Turn the rows into a JSON list of strings, one string per line and no blank lines, starting with the line containing "663x355 pixels." and ending with the line containing "Action: click(x=59, y=64)", both included.
>> BEGIN Dataset extract
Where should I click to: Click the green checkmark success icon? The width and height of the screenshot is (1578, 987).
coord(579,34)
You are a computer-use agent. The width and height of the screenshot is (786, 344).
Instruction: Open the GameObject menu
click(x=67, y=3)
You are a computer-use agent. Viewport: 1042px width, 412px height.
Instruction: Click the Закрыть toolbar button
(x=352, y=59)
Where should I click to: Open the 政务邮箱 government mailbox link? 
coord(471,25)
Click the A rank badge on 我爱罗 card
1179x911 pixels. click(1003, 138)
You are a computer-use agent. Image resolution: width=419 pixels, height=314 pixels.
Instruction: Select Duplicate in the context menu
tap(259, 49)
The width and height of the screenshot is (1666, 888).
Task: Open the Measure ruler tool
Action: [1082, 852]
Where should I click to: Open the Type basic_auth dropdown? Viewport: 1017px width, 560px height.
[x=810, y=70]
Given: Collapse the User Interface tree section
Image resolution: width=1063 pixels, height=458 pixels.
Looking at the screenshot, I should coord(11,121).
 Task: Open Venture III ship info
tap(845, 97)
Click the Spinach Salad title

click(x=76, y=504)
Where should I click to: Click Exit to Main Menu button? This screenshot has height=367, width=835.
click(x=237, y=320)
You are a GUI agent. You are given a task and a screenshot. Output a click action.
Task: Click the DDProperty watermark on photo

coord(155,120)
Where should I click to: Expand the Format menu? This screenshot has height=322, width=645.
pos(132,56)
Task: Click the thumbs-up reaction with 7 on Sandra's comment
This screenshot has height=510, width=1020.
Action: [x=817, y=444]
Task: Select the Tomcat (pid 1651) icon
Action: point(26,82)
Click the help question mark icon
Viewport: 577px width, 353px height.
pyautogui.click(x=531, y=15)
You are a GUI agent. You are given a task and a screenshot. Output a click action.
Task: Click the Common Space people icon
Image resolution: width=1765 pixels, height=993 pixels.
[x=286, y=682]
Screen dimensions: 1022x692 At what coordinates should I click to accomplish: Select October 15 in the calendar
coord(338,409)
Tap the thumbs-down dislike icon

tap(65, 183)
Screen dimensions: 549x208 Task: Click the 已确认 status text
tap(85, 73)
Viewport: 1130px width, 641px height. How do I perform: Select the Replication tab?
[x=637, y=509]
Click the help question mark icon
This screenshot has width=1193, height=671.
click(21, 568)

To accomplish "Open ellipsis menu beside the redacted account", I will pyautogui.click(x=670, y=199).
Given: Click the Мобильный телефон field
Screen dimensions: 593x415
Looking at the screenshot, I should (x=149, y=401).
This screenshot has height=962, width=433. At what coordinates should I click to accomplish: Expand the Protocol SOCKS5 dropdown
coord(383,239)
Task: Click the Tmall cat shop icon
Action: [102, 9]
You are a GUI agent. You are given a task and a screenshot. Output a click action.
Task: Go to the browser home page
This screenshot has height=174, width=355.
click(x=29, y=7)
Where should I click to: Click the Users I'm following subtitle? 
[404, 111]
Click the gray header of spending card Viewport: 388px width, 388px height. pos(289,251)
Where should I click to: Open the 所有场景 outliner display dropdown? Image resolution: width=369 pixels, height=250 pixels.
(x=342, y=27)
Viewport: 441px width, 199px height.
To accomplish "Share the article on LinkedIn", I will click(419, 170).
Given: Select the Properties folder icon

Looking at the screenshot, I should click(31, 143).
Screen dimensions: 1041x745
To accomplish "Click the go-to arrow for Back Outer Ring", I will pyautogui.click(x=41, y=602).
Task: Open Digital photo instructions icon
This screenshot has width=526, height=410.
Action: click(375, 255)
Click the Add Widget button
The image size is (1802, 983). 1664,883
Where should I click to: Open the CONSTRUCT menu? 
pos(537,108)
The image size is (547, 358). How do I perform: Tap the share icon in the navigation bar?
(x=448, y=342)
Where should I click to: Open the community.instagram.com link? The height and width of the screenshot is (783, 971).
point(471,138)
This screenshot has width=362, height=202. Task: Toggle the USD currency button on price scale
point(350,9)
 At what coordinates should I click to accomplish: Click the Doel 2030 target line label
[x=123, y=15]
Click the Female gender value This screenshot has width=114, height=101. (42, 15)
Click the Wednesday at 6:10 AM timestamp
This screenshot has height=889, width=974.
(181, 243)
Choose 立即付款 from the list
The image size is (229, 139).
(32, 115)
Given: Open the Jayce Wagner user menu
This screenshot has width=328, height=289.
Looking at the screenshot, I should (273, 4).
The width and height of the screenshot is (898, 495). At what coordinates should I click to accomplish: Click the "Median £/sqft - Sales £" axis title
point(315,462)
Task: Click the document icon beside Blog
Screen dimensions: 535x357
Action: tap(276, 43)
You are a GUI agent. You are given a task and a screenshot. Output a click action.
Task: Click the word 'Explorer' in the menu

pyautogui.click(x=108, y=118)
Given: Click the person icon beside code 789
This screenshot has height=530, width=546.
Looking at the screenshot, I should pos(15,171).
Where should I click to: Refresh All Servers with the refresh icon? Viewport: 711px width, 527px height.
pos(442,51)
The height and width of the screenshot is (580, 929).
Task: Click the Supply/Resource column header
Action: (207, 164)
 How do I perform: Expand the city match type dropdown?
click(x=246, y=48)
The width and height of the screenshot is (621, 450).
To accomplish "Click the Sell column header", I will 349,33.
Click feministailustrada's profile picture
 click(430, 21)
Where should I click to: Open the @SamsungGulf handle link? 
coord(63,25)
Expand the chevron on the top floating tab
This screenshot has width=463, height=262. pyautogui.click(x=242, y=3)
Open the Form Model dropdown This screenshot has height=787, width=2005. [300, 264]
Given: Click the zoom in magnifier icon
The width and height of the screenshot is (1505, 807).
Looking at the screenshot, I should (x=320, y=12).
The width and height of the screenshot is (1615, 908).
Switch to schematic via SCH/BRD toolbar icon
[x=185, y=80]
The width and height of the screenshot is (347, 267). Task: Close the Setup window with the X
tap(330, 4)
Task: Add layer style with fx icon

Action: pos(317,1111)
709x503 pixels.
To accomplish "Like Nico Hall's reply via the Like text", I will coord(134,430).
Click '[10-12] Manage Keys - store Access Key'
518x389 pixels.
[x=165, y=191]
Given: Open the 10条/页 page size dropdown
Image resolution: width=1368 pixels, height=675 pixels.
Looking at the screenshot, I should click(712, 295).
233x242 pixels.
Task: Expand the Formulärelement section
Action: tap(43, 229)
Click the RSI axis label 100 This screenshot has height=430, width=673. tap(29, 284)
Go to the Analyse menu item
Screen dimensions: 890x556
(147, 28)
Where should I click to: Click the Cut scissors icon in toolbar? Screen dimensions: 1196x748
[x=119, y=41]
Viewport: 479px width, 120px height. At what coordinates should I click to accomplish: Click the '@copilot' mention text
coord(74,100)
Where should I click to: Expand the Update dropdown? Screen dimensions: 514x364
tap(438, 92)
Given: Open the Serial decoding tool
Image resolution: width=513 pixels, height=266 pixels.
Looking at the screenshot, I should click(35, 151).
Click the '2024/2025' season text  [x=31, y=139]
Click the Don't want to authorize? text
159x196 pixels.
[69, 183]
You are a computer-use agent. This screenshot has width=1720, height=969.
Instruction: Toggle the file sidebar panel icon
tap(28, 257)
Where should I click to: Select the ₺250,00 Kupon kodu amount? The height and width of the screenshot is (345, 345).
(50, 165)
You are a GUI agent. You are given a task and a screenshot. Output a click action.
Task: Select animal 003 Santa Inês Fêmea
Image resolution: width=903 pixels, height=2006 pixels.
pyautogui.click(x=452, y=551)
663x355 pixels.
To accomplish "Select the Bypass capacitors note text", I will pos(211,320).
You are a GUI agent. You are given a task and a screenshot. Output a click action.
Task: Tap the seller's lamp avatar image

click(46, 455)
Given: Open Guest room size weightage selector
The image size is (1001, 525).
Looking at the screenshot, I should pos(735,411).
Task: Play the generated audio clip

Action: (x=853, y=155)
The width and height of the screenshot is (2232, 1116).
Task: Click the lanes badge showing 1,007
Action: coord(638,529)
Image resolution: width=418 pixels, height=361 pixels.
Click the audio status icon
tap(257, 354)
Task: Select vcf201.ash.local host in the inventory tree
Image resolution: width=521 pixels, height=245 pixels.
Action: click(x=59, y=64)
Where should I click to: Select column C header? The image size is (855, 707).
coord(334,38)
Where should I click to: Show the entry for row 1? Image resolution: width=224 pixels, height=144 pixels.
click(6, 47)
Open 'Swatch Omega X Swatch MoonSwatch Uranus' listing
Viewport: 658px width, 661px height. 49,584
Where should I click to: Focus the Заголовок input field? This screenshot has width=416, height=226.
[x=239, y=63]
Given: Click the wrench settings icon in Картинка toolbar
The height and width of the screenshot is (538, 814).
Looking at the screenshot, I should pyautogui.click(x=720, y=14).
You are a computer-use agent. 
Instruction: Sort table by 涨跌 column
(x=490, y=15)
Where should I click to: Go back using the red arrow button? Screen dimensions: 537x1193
>> END Dataset extract
Expected output:
[
  "663x355 pixels.",
  "To accomplish \"Select the Bypass capacitors note text\", I will pos(211,320).",
  "You are a GUI agent. You are given a task and a screenshot. Output a click action.",
  "Task: Tap the seller's lamp avatar image",
  "click(46, 455)",
  "Given: Open Guest room size weightage selector",
  "The image size is (1001, 525).",
  "Looking at the screenshot, I should pos(735,411).",
  "Task: Play the generated audio clip",
  "Action: (x=853, y=155)",
  "The width and height of the screenshot is (2232, 1116).",
  "Task: Click the lanes badge showing 1,007",
  "Action: coord(638,529)",
  "Image resolution: width=418 pixels, height=361 pixels.",
  "Click the audio status icon",
  "tap(257, 354)",
  "Task: Select vcf201.ash.local host in the inventory tree",
  "Image resolution: width=521 pixels, height=245 pixels.",
  "Action: click(x=59, y=64)"
]